Let us now do the same with people's views about government tax and spending.
```{r ciprop2}
w.n<-sum(wtd.table(bsa20$TAXSPEND.f,weights=bsa20$BSA20_wt_new)$sum.of.weights)
ciprop<-cbind(levels(bsa20$TAXSPEND.f),
round(100*
binconf(wtd.table(bsa20$TAXSPEND.f,weights=bsa20$BSA20_wt_new)$sum.of.weights,w.n),
1)
)
ciprop
```
When computing confidence intervals for means, two steps are usually needed, whether embedded in a single line of code or not: compute the mean (or any other estimate), then the confidence interval itself using `confint`.
We also use the `round()` function in order to remove unneeded decimal values.
**Question 5.** What proportion think government should increase taxes and spend more on health, education and social benefits?

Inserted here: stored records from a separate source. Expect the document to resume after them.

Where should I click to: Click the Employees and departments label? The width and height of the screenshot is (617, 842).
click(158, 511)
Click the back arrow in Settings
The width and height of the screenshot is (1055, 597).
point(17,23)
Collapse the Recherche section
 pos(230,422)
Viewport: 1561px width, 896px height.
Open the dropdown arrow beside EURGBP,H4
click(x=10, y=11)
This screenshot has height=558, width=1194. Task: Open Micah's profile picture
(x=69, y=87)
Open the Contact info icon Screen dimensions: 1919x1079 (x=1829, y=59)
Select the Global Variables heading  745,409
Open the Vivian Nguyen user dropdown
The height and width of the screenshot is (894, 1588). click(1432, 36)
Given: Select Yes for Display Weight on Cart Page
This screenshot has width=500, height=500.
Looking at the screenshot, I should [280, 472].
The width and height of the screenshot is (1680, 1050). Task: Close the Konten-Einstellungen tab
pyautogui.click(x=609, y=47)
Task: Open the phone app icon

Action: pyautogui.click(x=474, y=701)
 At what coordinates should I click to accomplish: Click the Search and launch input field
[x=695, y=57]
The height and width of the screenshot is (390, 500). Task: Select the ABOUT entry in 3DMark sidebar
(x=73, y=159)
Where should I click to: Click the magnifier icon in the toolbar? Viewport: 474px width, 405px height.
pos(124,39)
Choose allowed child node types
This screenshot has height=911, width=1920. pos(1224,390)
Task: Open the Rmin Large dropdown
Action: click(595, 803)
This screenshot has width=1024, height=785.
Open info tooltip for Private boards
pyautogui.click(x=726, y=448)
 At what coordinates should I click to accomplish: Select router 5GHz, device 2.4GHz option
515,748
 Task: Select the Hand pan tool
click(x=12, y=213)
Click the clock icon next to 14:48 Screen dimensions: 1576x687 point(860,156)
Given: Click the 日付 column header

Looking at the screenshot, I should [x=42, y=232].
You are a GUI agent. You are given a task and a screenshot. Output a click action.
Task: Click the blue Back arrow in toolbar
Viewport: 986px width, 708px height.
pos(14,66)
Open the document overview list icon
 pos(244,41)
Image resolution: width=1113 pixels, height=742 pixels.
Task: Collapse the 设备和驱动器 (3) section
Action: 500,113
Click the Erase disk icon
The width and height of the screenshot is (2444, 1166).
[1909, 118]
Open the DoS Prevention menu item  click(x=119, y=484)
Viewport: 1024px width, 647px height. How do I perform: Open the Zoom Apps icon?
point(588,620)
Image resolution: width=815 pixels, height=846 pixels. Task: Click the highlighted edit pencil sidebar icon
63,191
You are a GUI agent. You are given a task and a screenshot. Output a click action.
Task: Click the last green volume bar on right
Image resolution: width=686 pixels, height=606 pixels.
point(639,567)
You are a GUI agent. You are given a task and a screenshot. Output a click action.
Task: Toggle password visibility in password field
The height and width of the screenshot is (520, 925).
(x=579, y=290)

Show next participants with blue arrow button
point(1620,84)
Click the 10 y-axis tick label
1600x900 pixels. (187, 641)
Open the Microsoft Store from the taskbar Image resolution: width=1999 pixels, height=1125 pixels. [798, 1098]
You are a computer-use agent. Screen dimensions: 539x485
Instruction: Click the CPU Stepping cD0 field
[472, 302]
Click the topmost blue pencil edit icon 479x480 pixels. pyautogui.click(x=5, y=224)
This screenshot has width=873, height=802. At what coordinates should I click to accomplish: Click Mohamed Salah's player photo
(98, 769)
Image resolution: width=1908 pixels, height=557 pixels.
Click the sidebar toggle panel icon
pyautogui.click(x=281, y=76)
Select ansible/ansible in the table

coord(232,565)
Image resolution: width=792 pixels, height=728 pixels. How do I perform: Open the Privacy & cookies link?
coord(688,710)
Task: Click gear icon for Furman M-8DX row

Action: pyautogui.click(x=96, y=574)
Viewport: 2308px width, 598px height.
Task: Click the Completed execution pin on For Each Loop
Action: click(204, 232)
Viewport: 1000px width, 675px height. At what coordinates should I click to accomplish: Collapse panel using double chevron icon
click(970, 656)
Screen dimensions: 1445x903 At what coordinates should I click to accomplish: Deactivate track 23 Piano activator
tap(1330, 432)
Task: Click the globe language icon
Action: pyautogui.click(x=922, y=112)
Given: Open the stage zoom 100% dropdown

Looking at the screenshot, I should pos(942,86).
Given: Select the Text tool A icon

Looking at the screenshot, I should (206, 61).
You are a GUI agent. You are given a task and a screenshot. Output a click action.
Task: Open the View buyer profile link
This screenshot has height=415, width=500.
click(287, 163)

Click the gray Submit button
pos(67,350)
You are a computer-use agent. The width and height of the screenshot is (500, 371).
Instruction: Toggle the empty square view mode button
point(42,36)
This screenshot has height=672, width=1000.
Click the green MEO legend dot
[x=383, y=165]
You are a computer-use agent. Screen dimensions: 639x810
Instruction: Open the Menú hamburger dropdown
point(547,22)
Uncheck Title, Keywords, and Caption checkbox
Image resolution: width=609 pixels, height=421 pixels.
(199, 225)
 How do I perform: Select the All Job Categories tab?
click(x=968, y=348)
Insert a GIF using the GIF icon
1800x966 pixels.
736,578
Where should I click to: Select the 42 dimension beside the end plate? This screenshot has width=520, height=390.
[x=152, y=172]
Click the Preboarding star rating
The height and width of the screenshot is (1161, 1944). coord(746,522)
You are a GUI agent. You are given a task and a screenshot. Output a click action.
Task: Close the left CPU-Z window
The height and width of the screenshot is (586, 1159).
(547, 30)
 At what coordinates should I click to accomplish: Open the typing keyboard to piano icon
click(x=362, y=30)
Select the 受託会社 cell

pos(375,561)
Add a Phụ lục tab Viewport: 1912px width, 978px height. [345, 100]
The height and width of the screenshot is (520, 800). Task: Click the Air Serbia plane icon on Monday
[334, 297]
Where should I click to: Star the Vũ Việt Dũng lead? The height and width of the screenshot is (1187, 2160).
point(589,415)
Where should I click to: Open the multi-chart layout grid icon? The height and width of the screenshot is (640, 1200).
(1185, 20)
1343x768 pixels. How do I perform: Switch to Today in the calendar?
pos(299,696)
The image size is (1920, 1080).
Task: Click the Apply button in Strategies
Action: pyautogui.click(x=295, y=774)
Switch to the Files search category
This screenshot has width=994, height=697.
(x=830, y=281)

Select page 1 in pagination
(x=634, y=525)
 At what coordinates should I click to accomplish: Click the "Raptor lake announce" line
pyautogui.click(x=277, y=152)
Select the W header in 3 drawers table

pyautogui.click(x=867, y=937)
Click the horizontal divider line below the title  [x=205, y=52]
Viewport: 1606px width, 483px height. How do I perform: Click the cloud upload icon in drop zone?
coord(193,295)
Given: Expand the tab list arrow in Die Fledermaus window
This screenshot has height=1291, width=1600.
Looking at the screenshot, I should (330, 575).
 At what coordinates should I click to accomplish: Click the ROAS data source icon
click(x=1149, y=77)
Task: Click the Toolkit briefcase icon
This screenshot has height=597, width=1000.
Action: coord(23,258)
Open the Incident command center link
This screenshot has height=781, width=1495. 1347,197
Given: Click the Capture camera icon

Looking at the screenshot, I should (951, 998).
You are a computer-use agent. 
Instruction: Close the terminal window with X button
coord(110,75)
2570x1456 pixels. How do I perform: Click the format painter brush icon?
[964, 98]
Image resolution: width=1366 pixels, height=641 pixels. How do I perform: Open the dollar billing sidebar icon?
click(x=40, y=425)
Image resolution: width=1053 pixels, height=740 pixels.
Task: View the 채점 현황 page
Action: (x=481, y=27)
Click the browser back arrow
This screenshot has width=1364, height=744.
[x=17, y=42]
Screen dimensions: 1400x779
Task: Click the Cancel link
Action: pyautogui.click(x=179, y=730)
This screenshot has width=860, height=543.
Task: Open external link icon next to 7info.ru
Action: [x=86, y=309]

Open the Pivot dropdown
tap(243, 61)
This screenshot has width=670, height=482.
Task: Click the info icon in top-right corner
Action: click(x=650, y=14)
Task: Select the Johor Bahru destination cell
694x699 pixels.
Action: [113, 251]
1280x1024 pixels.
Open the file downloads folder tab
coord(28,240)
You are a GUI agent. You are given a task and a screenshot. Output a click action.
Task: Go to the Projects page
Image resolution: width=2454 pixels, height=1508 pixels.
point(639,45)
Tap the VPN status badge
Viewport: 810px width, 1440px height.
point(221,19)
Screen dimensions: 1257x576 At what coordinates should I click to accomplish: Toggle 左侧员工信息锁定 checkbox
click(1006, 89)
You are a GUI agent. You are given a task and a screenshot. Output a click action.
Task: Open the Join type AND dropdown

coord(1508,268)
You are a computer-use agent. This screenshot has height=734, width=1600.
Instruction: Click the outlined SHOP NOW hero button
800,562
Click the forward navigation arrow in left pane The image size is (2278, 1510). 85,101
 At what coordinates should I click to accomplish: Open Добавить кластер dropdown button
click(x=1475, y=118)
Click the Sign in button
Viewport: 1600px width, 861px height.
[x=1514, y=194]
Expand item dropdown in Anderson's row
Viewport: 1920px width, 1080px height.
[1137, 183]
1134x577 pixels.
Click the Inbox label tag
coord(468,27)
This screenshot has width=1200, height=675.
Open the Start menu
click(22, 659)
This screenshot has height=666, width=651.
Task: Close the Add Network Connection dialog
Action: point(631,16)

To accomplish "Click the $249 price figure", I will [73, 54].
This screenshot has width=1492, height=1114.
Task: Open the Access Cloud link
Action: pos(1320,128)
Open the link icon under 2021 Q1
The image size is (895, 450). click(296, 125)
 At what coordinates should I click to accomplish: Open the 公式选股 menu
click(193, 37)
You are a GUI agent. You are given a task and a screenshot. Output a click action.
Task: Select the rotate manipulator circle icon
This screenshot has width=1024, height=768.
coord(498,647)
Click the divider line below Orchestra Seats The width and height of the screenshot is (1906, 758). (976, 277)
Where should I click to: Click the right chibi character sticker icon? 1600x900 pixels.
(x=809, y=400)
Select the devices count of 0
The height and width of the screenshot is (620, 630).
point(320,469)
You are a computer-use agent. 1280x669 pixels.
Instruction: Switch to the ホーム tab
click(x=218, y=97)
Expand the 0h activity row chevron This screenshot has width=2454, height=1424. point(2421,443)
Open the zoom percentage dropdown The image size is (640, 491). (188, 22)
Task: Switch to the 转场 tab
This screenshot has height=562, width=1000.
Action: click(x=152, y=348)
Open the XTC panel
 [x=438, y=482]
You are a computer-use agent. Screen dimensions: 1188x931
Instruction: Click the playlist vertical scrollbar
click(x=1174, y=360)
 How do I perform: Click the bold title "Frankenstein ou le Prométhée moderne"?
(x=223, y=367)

Several R packages offer functions for computing confidence intervals and standard errors of means.
Here again, we privilege doing things by hand in order to properly undertstand what is happening in the background.
Under assumptions of simple random sampling, a 95% confidence of the mean is defined as plus or minus 1.96 times the standard error of the mean.
The standard error of the mean itself is the standard error of the mean (that is, the square root of its variance) divided by the square of the sample size.
Since we have functions for computing weighted means and variance in R, we can compute:
```{r cimean}
m.p<-wtd.mean(bsa20$PenExp2.r,weights=bsa20$BSA20_wt_new)
se.p<-sqrt(wtd.var(bsa20$PenExp2.r,weights=bsa20$BSA20_wt_new))
n<-sum(bsa20$BSA20_wt_new[!is.na(bsa20$PenExp2)])
ci<-c(m.p,m.p-1.96*(se.p/sqrt(n)),m.p+1.96*(se.p/sqrt(n)))
round(ci,1)
```
**Question 6** How much do people think they will get at state pension age?
### Answers
1. There are `r nrow(bsa20)` cases in the dataset.
2. The total number of variables is `r ncol(bsa20)`.
3. *`TAXSPEND` records responses to the questions of whether government should reduce/increase/maintain levels of taxation and spending. There are three possible responses to the question.* `EUVOTWHO` records responses to the question 'Did you vote to 'remain a member of the EU' or to 'leave the EU'?'
The responses are 'Remain' or 'Leave'.
\*`PenExp2` contains responses to the question 'How much do you think someone who reaches State Pension age today would receive in pounds per week?'
Responses are numeric.
4. There are two reasons for the many not applicable.
- Routing: the question is only asked to those who said yes to a previous question (EURefV2).
- Versions 5 and 6 - The BSA uses a split sample and the question is only asked in Versions 5 and 6.
5. Between `r ciprop[3,3]` and `r ciprop[3,4]`% in the population say the government should increase taxes and spend more.
6. The amount people think they will get at state pension age varies between £`r round(ci[2])` and £`r round(ci[3])`, with an average (ie mean) in the region of £`r round(ci[1])`.